«Condividiamo la volontà e l’estrema importanza di non chiudere il mondo della scuola – commentano Zanni e Malavasi – ma l’applicazione del comma 6 del nuovo Dpcm apre notevoli problematicità, rischiando di azzerare mesi di lavoro compiuto a livello locale. In questo momento il sistema scolastico provinciale sta funzionando, dopo diversi aggiustamenti migliorativi rispetto all’avvio dell’anno scolastico, anche grazie agli investimenti di oltre 2 milioni di euro fatti dalla Provincia su adattamento degli spazi, nuovi affitti e potenziamento della connettività digitale. Uno sforzo che stava portando frutti, così come il lavoro straordinario messo in campo da tutto il mondo della scuola, a partire dai dirigenti. La scuola, in questo momento, è l’ambiente più sicuro per i nostri studenti e a dimostrarlo sono anche i dati sanitari che segnalano come i focolai si stiano maggiormente sviluppando fuori da tali ambienti”.

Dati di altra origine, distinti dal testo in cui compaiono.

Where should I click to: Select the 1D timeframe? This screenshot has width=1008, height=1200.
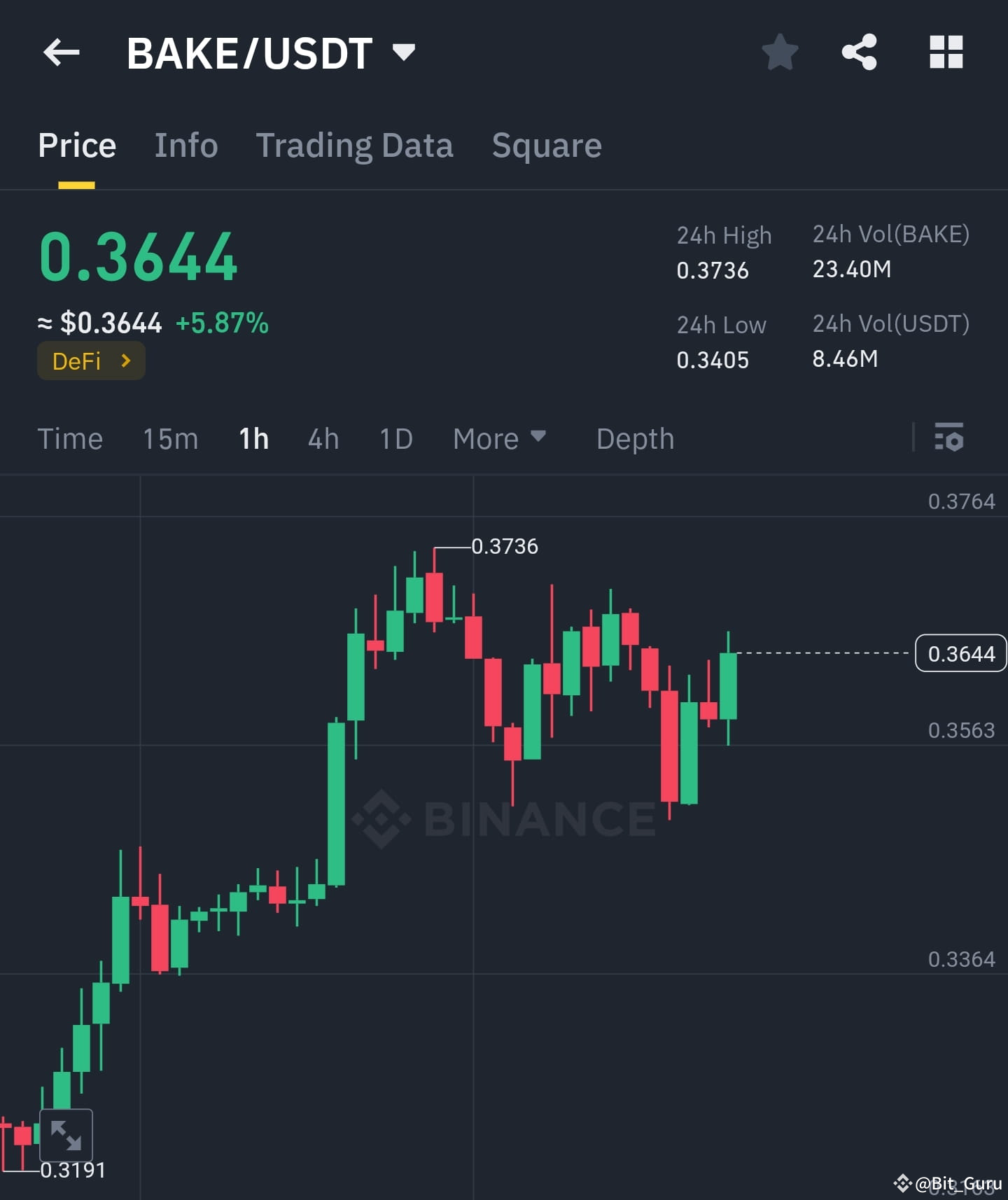pyautogui.click(x=396, y=438)
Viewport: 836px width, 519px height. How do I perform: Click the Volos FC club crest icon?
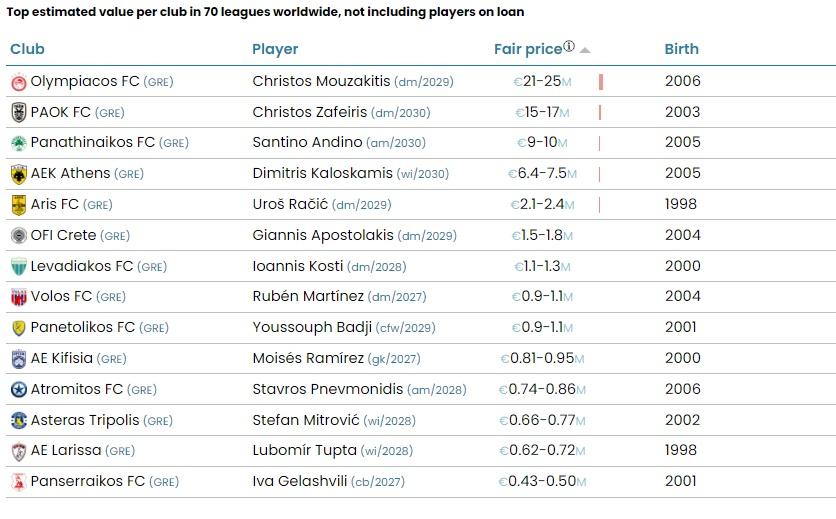click(x=18, y=297)
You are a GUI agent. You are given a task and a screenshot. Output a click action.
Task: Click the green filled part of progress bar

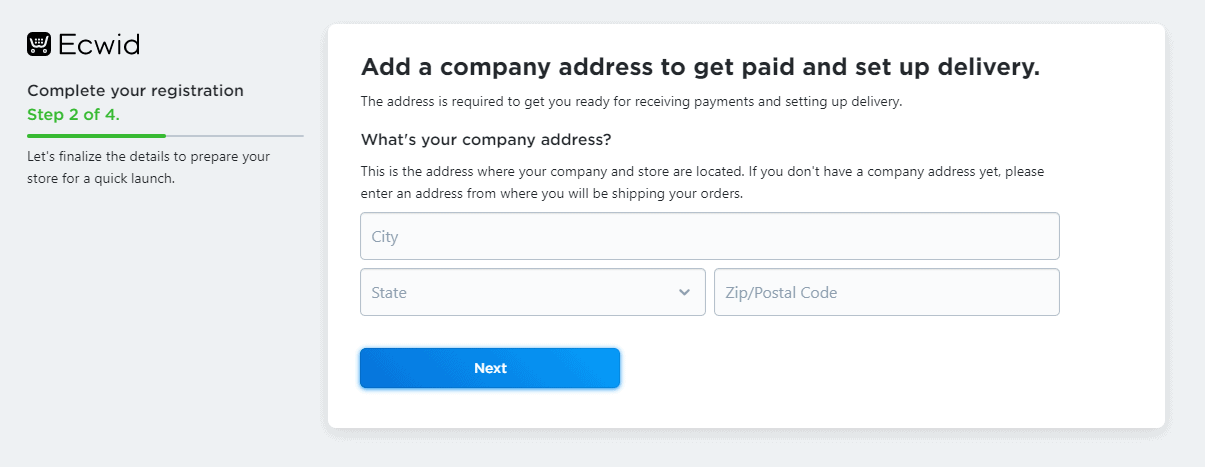96,135
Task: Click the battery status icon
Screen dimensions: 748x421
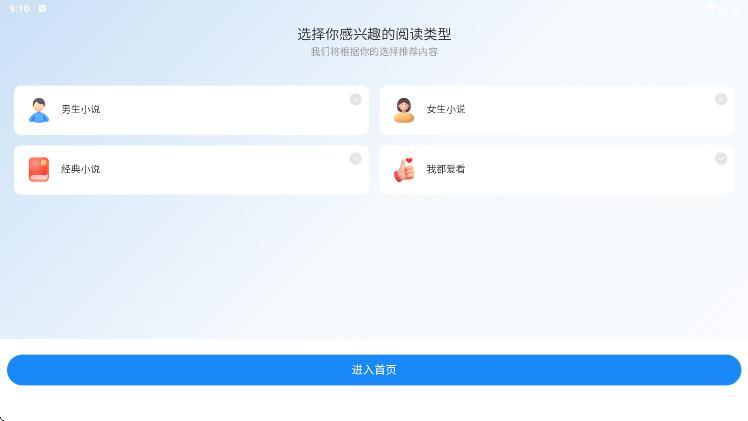Action: point(734,8)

“Il nuovo Dpcm, prevedendo di rimodulare completamente l’orario scolastico ed imponendo di entrare non prima delle nove, comporterà notevoli difficoltà a dirigenti, insegnanti, personale amministrativo e soprattutto a studenti e famiglie – continuano Zanni e Malavasi – Anche il lavoro sul trasporto scolastico, iniziato a maggio con Agenzia della mobilità e Seta, ha impiegato diversi mesi per mettere a punto un piano che fosse funzionale per tutto il territorio provinciale. È stato, ed è, uno dei temi più delicati e critici dell’avvio dell’anno scolastico. I trasporti sono stati adeguati da Agenzia ogni settimana in base all’orario provvisorio e continuamente mutato delle scuole, che hanno trovato notevoli difficoltà nel reperire insegnanti disponibili a coprire le cattedre vacanti. Da quest’ultima settimana, con l’orario divenuto pressoché definitivo e con un piano di potenziamento delle corse finalmente a regime, stavamo iniziando a vedere l’efficacia di questo immane lavoro e anche le segnalazioni di problemi stavano notevolmente diminuendo. Il nuovo Dpcm significa ripartire da capo e far emergere nuovamente le stesse identiche criticità appena concluse, senza contare che sarà impossibile predisporre un nuovo piano trasporti da oggi a mercoledì».
Dalla riunione di coordinamento dei Sindaci reggiani arriva quindi una proposta al ministro Azzolina: lasciare ai singoli territori la possibilità di organizzarsi in autonomia rispetto all’orario scolastico ed al conseguente piano trasporti. Una richiesta, dunque, di maggiore autonomia alle Province per garantire autonomia e flessibilità agli istituti in base alle diverse esigenze dei territori.
«Il cambio di orario ed il vincolo di non iniziare prima delle 9, in questo momento, è fortemente deleterio per tutto il sistema – concludono il presidente Zanni e la vice Malavasi – Continuiamo a lavorare con il massimo impegno e di concerto con dirigenti scolastici e le aziende di trasporti, mentre già oggi inizieremo a compiere tutti i passaggi istituzionali insieme alla Regione, ad Anci ed Upi per segnalare le nostre ragioni e comprendere le intenzioni del Ministero in vista di mercoledì prossimo, giorno dell’entrata in vigore del comma in questione».